What the process often looks like

  1. Wait until age 15, then study the Vermont Driver's Manual and prepare form VL-021 plus the required identity and residency documents.
  2. If you are under 18, confirm that your driving record has stayed clean for the prior two years and get the parent or legal guardian signature before testing.
  3. Take and pass the online permit test, then pay the required fees for the permit and test.
  4. After issuance, drive only with a qualifying supervising adult seated beside you.
  5. If you plan to move to the junior license, hold the permit for at least one year and build the 40-hour supervised practice record with at least 10 nighttime hours.

Entry rules

Vermont starts the permit lane at 15 and allows a narrow exception for out-of-state students in Vermont driver education

That residency exception is unusual enough to deserve explicit mention.
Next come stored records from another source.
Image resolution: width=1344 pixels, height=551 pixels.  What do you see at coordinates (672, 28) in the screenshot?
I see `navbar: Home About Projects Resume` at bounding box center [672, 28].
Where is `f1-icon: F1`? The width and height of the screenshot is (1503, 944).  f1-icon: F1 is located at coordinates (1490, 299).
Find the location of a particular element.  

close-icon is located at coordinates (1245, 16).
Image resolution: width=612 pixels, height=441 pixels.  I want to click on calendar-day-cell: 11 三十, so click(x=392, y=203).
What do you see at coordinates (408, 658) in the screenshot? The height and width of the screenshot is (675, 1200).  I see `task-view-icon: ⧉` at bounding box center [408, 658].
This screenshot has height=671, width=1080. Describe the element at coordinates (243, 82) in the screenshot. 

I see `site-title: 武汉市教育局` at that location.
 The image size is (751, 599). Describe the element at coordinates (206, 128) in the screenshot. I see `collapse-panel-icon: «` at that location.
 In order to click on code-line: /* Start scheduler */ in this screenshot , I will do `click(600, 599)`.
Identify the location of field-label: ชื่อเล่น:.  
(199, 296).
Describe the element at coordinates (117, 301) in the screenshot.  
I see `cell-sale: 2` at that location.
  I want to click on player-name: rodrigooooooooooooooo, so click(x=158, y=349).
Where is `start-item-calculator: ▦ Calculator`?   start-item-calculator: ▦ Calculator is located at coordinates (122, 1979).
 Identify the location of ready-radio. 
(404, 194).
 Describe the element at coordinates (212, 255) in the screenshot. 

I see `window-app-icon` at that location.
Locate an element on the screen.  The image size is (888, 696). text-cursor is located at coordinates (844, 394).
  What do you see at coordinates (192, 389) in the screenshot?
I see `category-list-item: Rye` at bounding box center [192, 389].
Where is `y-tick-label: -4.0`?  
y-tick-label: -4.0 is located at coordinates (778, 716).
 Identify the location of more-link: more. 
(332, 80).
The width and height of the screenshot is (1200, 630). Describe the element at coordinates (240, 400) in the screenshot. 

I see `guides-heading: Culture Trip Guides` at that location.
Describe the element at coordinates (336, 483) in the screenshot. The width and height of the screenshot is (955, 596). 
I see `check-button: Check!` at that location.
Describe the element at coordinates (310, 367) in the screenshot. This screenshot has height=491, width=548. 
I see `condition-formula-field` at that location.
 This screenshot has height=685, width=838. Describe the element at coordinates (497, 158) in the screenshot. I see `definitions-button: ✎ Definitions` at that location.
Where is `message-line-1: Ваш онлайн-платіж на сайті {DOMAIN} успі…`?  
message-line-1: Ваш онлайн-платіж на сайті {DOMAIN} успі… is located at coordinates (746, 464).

  • Vermont says a resident who wants to drive in Vermont must get a Vermont learner's permit, and the applicant must be at least 15 years old to take the test.
  • A resident of another state may obtain a Vermont learner's permit only for the purpose of participating in a Vermont driver education and training course.
  • For that nonresident exception, the driver manual says the applicant must provide school-based proof such as the required guidance-counselor letter.

Minor-specific rules

For drivers under 18, Vermont makes the permit stage about eligibility and behavior as much as about passing the test

This is where Vermont becomes more specific than many summary pages show.

  • If the applicant is 15, 16, or 17, Vermont requires permission from a parent or legal guardian unless the applicant is an emancipated minor.
  • If the applicant is a foreign exchange student, Vermont uses form VL-036 and says a host parent cannot sign it.
  • Vermont also says an individual under age 18 must have maintained a clean driving record in the previous two years to apply for the learner's permit.

Supervision and progression

The permit is supervised-only and mainly functions as the one-year runway to the junior license

Those supervision and advancement rules are the real substance of the permit stage.

  • A Vermont learner-permit holder may drive only while accompanied by a licensed and unimpaired parent or guardian, a licensed or certified unimpaired driver education instructor, or a licensed and unimpaired person at least 25 years old riding beside the driver.
  • Vermont requires the learner's permit to be held for at least one year before the junior driver's license.
  • Before moving to the junior license, Vermont also requires 40 additional hours of practice behind the wheel, including 10 nighttime hours, plus a clean six-month period without learner-permit recalls, suspensions, or revocations.

Accuracy notes

Where people get tripped up

  • Vermont learner-permit content should be framed as part of the graduated-license system rather than as a one-step test page.
  • The under-18 clean-record rule and the one-year permit hold are core Vermont facts that generic pages often miss.
  • The nonresident permit exception is narrow and should not be generalized beyond Vermont driver education enrollment.

FAQ

Common questions

  • How old do you have to be to get a Vermont learner's permit?

    Vermont says you must be at least 15 years old to take the learner's permit test.

  • Can a student from another state get a Vermont learner's permit?

    Only in a narrow case. Vermont says a nonresident may obtain a Vermont learner's permit only for the purpose of participating in a Vermont driver education and training course.

  • Can I drive alone in Vermont with a learner's permit?

    No. Vermont says the permit holder must be accompanied by a qualifying licensed and unimpaired adult riding beside the driver.